You bought hundreds of $1 Hot Wheels cars during your youth. But did you know that your old diecast automobile models could be worth tens of thousands of dollars? One particular rare Hot Wheels is worth more than an actual brand new Aston Martin. Quick. Where are your old Hot Wheels cars? In your parents’ attic? In the garbage? Buried in your backyard after your dog ate them and deposited them in the dirt?
Mattel first debuted Hot Wheels cars in 1968, the die-cast toy cars were modeled after vehicles from General Motors, Ford Motor Company, and Chrysler Motors.

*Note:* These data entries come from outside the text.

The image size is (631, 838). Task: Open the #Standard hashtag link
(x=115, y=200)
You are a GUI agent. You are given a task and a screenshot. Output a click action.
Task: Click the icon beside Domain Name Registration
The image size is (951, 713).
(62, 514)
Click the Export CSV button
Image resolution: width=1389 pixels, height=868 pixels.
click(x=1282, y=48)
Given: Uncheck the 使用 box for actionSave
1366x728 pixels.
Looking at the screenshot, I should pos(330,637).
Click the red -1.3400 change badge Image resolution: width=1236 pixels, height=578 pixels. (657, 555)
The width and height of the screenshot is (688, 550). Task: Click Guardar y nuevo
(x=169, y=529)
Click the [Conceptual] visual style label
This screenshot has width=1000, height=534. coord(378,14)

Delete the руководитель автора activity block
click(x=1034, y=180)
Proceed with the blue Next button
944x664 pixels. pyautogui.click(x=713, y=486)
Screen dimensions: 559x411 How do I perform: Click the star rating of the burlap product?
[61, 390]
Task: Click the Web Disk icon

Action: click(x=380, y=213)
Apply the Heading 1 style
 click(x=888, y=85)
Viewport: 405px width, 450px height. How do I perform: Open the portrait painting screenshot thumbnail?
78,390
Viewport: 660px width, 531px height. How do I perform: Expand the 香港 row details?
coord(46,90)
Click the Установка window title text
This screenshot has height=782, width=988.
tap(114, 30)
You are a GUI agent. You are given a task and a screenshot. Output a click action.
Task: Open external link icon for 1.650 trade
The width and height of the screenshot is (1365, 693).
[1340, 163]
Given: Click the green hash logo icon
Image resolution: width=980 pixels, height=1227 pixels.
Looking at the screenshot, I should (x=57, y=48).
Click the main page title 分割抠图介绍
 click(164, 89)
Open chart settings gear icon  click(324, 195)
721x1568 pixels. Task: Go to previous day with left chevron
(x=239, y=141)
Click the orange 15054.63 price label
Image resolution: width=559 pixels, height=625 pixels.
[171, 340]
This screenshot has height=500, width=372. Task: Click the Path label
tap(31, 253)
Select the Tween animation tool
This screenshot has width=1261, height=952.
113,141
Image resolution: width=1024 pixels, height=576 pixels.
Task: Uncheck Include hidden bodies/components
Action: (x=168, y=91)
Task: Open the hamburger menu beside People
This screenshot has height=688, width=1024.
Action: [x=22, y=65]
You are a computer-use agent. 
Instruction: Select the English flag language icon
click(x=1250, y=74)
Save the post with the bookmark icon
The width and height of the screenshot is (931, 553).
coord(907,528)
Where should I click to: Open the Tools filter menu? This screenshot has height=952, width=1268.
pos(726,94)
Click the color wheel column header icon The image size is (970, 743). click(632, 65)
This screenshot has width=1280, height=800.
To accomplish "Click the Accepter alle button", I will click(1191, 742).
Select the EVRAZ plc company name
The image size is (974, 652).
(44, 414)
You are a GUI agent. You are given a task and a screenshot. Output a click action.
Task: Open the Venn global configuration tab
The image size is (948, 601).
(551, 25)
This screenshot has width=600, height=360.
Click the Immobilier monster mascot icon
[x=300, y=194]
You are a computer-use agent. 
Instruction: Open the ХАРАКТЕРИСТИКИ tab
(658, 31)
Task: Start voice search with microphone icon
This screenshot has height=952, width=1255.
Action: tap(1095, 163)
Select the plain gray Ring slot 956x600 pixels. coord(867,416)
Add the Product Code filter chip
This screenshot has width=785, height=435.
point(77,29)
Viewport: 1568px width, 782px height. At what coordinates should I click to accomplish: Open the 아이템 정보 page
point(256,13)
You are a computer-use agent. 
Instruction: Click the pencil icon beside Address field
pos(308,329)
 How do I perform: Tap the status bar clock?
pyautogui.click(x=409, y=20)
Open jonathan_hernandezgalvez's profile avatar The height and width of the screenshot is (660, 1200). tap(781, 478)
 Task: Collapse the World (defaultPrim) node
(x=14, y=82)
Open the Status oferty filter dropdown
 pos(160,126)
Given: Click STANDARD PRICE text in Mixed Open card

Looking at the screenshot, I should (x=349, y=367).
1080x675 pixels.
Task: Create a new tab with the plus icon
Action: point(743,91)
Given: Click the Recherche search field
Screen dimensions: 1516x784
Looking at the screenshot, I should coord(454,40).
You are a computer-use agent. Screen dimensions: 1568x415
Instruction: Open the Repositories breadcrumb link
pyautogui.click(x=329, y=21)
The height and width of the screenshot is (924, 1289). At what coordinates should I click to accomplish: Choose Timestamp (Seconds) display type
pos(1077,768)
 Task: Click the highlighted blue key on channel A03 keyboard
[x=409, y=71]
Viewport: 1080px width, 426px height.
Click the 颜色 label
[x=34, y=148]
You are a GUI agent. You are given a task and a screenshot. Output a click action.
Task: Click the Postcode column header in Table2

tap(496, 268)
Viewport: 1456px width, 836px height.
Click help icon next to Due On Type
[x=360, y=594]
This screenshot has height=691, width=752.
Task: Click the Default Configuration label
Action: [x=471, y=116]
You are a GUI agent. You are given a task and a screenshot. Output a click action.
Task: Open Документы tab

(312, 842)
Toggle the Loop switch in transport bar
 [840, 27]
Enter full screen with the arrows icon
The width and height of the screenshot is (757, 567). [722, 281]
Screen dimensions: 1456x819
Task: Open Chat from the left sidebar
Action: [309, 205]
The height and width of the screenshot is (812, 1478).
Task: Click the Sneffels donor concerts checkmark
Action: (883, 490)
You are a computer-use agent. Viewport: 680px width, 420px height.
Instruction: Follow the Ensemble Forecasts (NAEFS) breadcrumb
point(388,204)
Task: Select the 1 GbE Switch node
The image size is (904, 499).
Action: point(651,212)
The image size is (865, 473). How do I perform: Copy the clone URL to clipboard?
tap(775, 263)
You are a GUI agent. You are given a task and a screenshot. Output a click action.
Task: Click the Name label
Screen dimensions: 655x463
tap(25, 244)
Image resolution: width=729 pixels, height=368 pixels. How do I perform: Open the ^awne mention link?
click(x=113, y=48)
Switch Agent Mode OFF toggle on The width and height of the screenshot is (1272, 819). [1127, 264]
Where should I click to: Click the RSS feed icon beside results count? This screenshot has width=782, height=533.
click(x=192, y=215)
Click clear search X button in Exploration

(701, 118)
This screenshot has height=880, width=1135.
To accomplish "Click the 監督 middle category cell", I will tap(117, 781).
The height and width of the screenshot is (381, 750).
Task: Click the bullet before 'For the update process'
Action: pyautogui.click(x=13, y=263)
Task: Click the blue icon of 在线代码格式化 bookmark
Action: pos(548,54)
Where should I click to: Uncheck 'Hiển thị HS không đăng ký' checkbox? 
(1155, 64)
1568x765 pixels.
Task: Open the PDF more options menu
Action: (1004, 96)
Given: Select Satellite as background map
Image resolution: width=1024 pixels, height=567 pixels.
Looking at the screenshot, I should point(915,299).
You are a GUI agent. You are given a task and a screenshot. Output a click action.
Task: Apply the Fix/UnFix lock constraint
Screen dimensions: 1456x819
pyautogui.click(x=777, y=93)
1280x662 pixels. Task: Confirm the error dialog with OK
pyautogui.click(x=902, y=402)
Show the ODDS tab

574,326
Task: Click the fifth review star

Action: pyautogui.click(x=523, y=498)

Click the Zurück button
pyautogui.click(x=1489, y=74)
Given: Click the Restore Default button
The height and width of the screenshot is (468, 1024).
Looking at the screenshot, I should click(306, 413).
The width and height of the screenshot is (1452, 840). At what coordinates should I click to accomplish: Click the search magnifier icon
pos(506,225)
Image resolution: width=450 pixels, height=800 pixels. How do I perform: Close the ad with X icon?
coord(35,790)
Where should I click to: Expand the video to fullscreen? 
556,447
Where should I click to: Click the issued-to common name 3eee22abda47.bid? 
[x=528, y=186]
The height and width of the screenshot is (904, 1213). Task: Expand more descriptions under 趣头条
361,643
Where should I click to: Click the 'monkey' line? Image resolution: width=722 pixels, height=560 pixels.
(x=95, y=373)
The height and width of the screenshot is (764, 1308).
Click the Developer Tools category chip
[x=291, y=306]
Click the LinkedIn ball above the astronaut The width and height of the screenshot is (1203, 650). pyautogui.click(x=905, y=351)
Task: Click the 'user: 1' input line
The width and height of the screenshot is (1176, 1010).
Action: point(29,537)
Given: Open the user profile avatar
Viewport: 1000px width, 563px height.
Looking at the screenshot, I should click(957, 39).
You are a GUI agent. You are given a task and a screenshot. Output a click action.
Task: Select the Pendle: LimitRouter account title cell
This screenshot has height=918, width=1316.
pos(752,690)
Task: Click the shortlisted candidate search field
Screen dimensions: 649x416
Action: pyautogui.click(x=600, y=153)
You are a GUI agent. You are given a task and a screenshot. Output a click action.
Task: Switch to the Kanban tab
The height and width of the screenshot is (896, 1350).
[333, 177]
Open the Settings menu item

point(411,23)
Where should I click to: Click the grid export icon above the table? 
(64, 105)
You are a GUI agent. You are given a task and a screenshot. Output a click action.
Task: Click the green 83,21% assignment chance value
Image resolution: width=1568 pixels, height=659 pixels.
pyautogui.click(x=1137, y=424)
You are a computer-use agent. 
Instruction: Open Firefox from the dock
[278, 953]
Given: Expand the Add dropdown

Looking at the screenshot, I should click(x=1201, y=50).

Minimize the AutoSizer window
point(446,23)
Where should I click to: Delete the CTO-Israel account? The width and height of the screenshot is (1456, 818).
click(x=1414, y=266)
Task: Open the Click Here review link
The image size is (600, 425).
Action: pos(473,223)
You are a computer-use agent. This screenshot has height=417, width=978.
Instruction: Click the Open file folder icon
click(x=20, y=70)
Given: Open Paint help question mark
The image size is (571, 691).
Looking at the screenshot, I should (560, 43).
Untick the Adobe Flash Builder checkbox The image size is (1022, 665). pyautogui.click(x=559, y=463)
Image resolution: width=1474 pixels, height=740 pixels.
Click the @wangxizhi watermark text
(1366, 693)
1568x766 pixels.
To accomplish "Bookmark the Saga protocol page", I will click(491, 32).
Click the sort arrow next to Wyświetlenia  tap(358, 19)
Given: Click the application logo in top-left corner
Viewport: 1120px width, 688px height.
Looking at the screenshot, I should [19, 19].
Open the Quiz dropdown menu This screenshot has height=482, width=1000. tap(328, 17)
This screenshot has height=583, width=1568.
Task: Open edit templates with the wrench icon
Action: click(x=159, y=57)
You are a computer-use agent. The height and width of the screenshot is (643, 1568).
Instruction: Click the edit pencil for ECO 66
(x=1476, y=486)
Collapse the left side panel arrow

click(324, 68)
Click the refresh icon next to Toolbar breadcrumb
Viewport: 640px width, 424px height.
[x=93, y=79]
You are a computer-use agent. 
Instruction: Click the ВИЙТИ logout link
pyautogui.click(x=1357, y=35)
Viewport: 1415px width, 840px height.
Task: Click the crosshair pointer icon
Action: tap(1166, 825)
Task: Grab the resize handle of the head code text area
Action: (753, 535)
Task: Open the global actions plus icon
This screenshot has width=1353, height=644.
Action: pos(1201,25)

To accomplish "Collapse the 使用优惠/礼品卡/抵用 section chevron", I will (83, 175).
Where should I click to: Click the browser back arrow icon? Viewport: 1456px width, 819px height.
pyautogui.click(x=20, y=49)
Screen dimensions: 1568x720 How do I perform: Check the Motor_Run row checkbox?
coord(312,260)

A “Beach Bomb” Volkswagen bus from 1969 (nice) is estimated to be the most valuable Hot Wheels car on the planet. This collectible is estimated to be worth as much as $150,000 because of its extreme rarity and its nearly perfect condition. That’s more money than it would cost to purchase an actual 2020 Porsche Taycan 4S at $146,120 or a 2020 Aston Martin Vantage at $149,000.
The lucky owner of the most valuable Hot Wheels model is Bruce Pascal, a Washington DC-area commercial real estate executive and toy car collector. Pascal’s Beach Bomb is way more than any of your Hot Wheels, even more valuable than your Smokey and the Bandit ’77 Pontiac Firebird. The California-centric 1/64 size model was based on the Volkswagen bus, including surfboards hanging out the back window. The toy was never sold in stores and was a prototype that never saw the day of light outside of Mattel’s corporate offices.
“That rear loader Volkswagen Beach Bomb, for collectors, it’s sort of like the Ferrari 250 GTO for real car collectors,” said Mary Brisson, a catalog production manager at the classic car auction company Gooding & Co.
Pascal said there were approximately 144 prototypes, and there are only 50 known in existence today. One Beach Bomb prototype was featured on an episode of PBS’s Antiques Roadshow in 2016, and it was appraised to be worth $100,000 and $150,000.
“When it comes to any field of collecting, there’s always that pinnacle ‘Holy Grail’ item where it’s just that the supply that’s out there can no way meet the demand and that causes the price to go through the roof,” Travis Landry, an appraiser with Bruneau & Co. Auctioneers of Rhode Island, told CNN.
Pascal owns four so-called rear-loader Beach Bomb prototypes, all are worth at least $25,000 a piece. Pascal said he has no plans to ever sell his $150,000 toy, but his wife has other ideas.
“My wife says she has one request.” he said. “If I die and I leave her 7,000 toys and paper items, she will just be devastated.”
Sell it Bruce. Get yourself a real Ferrari or something.